MATERIAL TO PROCESS.
————

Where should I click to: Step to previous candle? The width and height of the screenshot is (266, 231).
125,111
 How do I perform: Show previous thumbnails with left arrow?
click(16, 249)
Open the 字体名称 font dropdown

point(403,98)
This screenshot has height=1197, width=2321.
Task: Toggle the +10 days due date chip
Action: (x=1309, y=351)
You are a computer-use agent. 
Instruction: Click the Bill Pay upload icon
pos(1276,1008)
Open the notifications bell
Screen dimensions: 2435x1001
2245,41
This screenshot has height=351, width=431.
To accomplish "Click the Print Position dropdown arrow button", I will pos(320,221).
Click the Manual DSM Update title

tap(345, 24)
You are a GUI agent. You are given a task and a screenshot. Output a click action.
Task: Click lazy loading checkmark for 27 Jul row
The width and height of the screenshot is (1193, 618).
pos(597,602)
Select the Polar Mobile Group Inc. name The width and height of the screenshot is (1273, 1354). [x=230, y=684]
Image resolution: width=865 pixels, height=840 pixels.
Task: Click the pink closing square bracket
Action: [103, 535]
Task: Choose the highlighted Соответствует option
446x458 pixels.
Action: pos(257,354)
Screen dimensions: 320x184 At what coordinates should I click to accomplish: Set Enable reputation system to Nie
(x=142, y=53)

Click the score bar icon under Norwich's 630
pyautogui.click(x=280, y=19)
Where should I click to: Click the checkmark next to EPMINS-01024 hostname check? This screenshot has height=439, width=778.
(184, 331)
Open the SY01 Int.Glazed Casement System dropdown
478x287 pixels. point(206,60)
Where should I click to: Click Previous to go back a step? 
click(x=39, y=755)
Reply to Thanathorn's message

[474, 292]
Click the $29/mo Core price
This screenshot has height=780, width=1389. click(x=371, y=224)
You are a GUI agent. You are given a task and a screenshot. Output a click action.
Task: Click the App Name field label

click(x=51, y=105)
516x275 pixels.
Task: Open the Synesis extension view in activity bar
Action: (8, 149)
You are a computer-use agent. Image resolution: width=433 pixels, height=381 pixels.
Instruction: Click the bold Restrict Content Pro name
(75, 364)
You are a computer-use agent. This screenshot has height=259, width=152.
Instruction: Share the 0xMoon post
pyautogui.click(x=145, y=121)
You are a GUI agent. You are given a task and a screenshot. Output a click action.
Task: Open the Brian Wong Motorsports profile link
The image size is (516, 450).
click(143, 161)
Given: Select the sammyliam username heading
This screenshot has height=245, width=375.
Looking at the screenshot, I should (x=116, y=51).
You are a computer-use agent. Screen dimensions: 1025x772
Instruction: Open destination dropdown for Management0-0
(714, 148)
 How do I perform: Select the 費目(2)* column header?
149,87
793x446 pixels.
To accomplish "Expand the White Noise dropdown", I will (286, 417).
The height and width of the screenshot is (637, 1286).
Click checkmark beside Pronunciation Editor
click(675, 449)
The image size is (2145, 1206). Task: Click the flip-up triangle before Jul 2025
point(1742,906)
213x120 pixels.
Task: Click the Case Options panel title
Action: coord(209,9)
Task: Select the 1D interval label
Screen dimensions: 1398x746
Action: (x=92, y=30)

————

Can you print, word for word, every line from the one with "Where should I click to: Click Previous" to the one with "will (286, 417).", including both of those lines?

Where should I click to: Click Previous to go back a step? 
click(x=39, y=755)
Reply to Thanathorn's message

[474, 292]
Click the $29/mo Core price
This screenshot has height=780, width=1389. click(x=371, y=224)
You are a GUI agent. You are given a task and a screenshot. Output a click action.
Task: Click the App Name field label

click(x=51, y=105)
516x275 pixels.
Task: Open the Synesis extension view in activity bar
Action: (8, 149)
You are a computer-use agent. Image resolution: width=433 pixels, height=381 pixels.
Instruction: Click the bold Restrict Content Pro name
(75, 364)
You are a computer-use agent. This screenshot has height=259, width=152.
Instruction: Share the 0xMoon post
pyautogui.click(x=145, y=121)
You are a GUI agent. You are given a task and a screenshot. Output a click action.
Task: Open the Brian Wong Motorsports profile link
The image size is (516, 450).
click(143, 161)
Given: Select the sammyliam username heading
This screenshot has height=245, width=375.
Looking at the screenshot, I should (x=116, y=51).
You are a computer-use agent. Screen dimensions: 1025x772
Instruction: Open destination dropdown for Management0-0
(714, 148)
 How do I perform: Select the 費目(2)* column header?
149,87
793x446 pixels.
To accomplish "Expand the White Noise dropdown", I will (286, 417).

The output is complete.